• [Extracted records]
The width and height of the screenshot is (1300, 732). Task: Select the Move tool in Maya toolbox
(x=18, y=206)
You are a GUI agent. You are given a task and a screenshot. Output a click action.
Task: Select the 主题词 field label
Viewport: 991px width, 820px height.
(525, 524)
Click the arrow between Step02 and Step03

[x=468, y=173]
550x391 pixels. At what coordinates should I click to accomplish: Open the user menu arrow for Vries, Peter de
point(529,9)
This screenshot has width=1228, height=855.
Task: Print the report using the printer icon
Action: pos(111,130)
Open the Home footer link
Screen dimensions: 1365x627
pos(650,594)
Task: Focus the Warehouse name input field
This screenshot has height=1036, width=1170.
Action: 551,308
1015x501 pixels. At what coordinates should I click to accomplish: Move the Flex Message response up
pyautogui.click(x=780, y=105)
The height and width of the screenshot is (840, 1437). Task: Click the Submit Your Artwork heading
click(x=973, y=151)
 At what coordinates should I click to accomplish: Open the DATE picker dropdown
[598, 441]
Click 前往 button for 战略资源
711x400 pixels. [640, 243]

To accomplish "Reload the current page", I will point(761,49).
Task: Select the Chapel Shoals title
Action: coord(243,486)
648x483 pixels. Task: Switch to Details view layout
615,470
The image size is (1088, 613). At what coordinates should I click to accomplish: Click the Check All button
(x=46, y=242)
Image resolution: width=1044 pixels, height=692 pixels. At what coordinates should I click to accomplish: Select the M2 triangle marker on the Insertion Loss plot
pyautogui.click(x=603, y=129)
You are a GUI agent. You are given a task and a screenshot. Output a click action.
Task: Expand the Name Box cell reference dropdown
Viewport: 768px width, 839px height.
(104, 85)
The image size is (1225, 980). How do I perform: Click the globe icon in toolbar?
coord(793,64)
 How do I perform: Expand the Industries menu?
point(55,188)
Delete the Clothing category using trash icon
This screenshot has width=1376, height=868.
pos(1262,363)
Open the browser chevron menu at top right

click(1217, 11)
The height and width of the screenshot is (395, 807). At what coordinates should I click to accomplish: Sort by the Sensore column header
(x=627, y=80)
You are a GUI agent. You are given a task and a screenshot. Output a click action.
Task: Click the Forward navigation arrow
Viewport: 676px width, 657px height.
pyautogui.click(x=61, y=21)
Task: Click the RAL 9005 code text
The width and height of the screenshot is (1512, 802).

• [The problem] Check every line of the entries above, and copy those that carry the string "field".

• [Answer to the exercise]
Task: Select the 主题词 field label
Task: Focus the Warehouse name input field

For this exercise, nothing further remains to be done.